Tylko jeden kandydat zgłosił się na przeznaczone dla Polaków stypendium Tomasza i Allison Ujejskich, które pomaga sfinansować studia MBA na Uniwersytecie Cambridge. Mimo kilku tygodni reklam na stronie internetowej „Financial Times” więcej chętnych w tym roku nie było. Być może dlatego, że 8 tys. funtów stypendium pokrywa tylko część wydatków – ok. jednej czwartej kosztów nauki, a do tego trzeba jeszcze doliczyć wydatki na utrzymanie.
Więcej chętnych jest na stypendia finansujące studia magisterskie lub doktoranckie w USA, Francji, Wielkiej Brytanii czy w Niemczech. Teraz, w maju, można się jeszcze zgłosić do udziału w kilku programach, choć szanse na wyjazd w najbliższym roku akademickim są już niewielkie. Większość z dostępnych teraz ofert stypendialnych dotyczy bowiem nauki dopiero w roku akademickim 2009/2010.
Tak jest w przypadku amerykańskiego programu Fulbrighta, który co roku umożliwia kilkudziesięciu Polakom bezpłatne studia w USA. Do 15 maja można jeszcze składać wnioski o stypendium (do wysokości 30 tys. dolarów), które pokrywa czesne i koszty utrzymania na I roku studiów magisterskich lub doktoranckich z wyłączeniem studiów LLM, MBA oraz uczelni medycznych. Najczęściej uczestnicy programu studiują ekonomię, amerykanistykę, nauki polityczne, socjologię, administrację publiczną.

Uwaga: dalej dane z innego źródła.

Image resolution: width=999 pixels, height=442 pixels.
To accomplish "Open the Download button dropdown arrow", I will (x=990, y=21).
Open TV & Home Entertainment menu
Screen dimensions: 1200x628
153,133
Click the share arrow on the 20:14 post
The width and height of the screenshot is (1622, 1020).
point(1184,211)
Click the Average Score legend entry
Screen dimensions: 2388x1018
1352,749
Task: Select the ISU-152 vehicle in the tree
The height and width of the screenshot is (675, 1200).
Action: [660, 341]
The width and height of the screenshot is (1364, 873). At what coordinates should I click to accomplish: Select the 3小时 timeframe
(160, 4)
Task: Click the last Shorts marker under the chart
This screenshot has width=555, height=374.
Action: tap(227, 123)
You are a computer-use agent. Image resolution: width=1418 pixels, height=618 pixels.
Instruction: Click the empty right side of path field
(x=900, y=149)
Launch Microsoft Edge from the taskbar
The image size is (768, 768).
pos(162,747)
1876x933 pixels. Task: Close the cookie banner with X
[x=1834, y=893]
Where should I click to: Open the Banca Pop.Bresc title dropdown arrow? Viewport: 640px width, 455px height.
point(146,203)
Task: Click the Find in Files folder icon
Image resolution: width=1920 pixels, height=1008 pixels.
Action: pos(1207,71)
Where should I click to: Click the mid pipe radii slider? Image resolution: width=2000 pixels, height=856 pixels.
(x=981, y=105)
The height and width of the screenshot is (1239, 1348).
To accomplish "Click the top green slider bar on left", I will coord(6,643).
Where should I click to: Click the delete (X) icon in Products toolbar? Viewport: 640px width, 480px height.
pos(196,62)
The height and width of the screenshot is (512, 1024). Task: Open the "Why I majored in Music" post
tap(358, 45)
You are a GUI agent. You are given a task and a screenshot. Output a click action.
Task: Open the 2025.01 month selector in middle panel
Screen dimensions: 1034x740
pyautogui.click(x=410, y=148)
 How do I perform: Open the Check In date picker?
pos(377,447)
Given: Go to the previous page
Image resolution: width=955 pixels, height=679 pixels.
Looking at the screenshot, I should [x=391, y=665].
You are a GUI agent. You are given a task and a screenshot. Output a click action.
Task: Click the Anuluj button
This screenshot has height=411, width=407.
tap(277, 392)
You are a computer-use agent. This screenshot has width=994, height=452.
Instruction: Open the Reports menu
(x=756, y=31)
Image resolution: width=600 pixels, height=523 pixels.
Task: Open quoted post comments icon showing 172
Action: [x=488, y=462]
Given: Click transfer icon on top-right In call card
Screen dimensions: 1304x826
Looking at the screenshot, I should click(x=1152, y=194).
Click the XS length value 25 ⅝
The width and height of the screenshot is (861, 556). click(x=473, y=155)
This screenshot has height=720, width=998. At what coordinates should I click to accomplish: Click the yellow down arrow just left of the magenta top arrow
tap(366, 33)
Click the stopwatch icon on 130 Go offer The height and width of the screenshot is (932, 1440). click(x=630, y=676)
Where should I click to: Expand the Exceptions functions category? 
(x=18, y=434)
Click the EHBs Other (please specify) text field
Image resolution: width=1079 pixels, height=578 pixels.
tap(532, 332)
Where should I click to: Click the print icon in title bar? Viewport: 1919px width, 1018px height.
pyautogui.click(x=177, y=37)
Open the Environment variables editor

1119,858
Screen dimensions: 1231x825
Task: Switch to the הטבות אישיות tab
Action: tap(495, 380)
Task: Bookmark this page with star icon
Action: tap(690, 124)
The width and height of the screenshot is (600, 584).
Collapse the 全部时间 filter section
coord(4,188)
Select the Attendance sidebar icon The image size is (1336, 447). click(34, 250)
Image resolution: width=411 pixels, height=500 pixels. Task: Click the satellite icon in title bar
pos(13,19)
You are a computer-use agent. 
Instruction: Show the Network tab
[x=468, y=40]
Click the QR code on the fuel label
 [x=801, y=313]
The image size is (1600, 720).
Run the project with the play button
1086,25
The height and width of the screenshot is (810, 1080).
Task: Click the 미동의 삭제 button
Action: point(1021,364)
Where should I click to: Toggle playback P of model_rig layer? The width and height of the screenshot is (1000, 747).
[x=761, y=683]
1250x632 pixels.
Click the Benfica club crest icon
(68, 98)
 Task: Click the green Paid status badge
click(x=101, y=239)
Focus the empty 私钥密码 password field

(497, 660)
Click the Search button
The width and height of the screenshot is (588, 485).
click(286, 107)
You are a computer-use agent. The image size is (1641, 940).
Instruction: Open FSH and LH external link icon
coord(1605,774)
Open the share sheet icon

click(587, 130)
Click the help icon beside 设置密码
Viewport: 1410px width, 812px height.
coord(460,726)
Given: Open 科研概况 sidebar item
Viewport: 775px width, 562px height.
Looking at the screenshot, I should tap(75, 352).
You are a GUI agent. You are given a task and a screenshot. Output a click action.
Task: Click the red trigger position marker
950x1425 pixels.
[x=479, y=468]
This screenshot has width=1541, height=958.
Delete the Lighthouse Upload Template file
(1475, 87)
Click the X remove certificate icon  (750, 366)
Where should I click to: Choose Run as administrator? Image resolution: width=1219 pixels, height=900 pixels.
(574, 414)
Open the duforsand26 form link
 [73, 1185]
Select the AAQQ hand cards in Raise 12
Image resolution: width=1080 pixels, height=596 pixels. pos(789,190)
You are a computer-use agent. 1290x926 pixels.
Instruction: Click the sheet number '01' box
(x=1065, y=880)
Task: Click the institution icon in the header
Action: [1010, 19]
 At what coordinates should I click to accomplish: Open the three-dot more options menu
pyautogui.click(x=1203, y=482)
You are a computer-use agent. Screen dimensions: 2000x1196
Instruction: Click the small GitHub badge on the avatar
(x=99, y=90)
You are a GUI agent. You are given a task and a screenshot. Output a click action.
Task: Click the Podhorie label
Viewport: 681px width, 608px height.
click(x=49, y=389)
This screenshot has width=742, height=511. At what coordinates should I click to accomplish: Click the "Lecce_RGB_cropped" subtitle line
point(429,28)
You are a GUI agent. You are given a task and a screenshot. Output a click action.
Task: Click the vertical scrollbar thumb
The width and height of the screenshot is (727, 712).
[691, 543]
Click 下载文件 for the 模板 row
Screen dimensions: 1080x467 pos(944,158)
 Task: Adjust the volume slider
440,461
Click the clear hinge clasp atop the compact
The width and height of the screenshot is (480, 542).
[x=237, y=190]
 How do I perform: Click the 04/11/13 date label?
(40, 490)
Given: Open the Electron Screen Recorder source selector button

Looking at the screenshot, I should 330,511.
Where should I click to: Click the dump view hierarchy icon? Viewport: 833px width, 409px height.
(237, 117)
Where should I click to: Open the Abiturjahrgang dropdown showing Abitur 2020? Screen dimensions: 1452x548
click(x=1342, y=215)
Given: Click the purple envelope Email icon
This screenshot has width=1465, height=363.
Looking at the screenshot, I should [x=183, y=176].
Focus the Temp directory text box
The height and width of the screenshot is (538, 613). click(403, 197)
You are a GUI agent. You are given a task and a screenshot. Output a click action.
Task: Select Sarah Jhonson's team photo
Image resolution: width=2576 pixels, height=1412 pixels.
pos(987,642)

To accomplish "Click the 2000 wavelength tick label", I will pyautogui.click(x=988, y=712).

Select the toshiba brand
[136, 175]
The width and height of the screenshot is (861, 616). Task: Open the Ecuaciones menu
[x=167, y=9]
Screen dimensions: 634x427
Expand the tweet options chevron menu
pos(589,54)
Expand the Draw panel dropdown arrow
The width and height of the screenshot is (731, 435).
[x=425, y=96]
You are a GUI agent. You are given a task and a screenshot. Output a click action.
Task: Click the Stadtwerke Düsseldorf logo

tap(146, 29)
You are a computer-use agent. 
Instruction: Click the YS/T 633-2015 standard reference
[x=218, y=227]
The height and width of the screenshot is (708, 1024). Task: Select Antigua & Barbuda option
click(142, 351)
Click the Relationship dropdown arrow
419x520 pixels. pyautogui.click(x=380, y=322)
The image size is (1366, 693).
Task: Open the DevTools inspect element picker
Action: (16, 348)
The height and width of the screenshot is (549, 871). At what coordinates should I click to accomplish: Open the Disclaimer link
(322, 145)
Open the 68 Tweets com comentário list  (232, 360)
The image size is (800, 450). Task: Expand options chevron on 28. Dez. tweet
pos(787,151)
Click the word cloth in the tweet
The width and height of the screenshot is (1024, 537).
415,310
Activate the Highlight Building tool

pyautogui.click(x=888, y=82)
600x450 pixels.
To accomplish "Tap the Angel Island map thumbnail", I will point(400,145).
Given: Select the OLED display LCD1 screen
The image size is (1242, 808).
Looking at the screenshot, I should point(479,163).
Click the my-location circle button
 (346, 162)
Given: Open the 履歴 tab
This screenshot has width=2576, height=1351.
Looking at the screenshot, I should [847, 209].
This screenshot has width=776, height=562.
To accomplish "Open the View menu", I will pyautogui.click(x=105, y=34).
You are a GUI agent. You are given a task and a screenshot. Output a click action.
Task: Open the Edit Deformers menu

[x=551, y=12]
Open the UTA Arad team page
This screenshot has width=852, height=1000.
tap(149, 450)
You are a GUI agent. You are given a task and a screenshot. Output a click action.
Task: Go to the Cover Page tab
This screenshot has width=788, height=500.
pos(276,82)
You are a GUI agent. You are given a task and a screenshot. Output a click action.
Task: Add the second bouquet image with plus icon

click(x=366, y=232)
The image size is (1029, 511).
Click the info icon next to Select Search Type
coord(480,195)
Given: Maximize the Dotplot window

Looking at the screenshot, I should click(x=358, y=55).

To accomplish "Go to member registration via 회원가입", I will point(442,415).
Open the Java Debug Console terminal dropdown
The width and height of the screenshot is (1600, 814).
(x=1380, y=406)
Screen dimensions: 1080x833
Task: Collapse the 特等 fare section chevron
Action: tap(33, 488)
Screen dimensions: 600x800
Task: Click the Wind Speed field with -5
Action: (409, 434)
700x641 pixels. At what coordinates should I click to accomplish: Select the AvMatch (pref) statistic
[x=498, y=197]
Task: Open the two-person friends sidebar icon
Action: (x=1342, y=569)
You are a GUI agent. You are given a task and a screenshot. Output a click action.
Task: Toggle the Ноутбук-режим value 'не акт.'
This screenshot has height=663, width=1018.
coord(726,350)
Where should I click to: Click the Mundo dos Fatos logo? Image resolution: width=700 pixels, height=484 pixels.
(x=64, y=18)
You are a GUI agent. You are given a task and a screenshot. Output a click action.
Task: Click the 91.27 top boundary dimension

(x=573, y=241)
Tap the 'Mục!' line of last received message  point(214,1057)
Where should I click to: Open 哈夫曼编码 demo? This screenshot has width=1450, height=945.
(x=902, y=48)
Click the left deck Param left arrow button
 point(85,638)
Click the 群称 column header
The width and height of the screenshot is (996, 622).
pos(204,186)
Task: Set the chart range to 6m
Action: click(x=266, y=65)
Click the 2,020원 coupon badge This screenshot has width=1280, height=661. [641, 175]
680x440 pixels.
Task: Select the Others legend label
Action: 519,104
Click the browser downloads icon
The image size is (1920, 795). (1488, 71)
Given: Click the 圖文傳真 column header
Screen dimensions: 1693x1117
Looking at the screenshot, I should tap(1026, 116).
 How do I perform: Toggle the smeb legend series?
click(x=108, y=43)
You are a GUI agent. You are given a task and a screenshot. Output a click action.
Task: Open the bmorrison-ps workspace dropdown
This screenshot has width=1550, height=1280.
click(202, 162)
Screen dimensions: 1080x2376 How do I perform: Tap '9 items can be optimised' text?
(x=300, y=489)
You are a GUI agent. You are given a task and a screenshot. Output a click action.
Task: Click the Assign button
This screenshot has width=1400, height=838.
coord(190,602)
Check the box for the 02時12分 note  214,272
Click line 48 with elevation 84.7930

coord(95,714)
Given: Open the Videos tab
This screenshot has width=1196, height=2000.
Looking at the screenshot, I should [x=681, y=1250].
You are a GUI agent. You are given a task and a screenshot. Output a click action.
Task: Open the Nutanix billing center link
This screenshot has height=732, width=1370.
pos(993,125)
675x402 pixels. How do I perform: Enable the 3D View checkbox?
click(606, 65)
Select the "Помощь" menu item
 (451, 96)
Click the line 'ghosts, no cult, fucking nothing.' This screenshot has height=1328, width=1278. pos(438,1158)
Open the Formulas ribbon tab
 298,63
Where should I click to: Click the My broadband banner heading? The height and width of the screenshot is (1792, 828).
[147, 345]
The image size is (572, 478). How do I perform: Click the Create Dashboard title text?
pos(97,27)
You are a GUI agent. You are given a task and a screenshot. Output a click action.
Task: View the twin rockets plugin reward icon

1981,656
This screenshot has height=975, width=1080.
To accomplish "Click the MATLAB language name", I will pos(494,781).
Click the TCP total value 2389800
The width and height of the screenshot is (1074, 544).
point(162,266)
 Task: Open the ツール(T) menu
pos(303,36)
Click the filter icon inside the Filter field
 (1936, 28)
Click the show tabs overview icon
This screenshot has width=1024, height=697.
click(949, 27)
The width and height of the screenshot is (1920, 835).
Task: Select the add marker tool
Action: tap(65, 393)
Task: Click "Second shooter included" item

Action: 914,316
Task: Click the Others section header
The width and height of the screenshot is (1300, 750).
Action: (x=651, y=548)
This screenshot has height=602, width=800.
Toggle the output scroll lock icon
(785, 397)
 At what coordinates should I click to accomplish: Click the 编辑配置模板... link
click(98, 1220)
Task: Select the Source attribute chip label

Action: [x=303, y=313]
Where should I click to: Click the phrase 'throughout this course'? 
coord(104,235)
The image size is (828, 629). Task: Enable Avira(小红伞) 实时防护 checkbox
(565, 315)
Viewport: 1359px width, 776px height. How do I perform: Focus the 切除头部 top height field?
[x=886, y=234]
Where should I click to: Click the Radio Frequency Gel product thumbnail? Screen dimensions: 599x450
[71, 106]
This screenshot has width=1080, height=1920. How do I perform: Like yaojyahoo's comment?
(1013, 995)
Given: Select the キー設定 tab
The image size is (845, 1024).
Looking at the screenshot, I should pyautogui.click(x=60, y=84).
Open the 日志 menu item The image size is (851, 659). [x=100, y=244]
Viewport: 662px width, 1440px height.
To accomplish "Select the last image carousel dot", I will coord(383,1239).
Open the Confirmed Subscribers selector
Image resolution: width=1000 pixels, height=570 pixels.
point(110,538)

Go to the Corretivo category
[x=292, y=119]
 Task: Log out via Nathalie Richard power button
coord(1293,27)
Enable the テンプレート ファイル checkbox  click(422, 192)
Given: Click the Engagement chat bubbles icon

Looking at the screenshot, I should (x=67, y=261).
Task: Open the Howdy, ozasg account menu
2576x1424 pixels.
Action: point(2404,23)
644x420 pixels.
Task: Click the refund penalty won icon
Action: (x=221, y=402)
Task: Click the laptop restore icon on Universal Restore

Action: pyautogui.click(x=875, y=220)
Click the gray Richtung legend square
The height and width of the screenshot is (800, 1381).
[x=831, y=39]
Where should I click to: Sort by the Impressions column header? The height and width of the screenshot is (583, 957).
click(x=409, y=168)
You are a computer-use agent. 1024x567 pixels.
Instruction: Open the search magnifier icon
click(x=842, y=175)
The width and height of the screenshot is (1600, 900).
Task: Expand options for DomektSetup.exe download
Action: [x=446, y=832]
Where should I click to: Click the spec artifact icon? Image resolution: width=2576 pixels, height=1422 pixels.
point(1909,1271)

Jak ocenia Aleksandra Augustyniak, doradca ds. studiów w USA w Polsko-Amerykańskiej Komisji Fulbrighta, co roku na te stypendia wyjeżdża ok. dziesięciu Polaków. Chętnych jest kilkakrotnie więcej. Teraz, dzięki nowemu, podpisanemu w marcu, porozumieniu jest szansa, że i miejsc będzie więcej, ale dopiero w następnych latach, bo umowa nie została jeszcze ratyfikowana. Aleksandra Augustyniak zastrzega jednak, że zwiększona liczba stypendiów nie oznacza obniżenia poprzeczki: – Stypendia Fulbrighta są dla najlepszych. Kandydat nie tylko powinien mieć wysoką średnią, ale też wykazywać się aktywnością,a w przypadku stypendiów podoktorskich mieć już markę w świecie akademickim.
Komisja Fulbrighta przyznaje też stypendia uzupełniające, które pokrywają koszty utrzymania w USA. Zwykle aplikują o nie studenci, którzy mają już zapewnioną naukę w USA.– Wychodzimy z założenia, że każdy, kto wyjeżdża na studia, powinien móc się skupić na nauce – wyjaśnia Augustyniak. Jak dodaje, łącznie na stypendia Fulbrighta wyjeżdża co roku ok. 40 osób z Polski.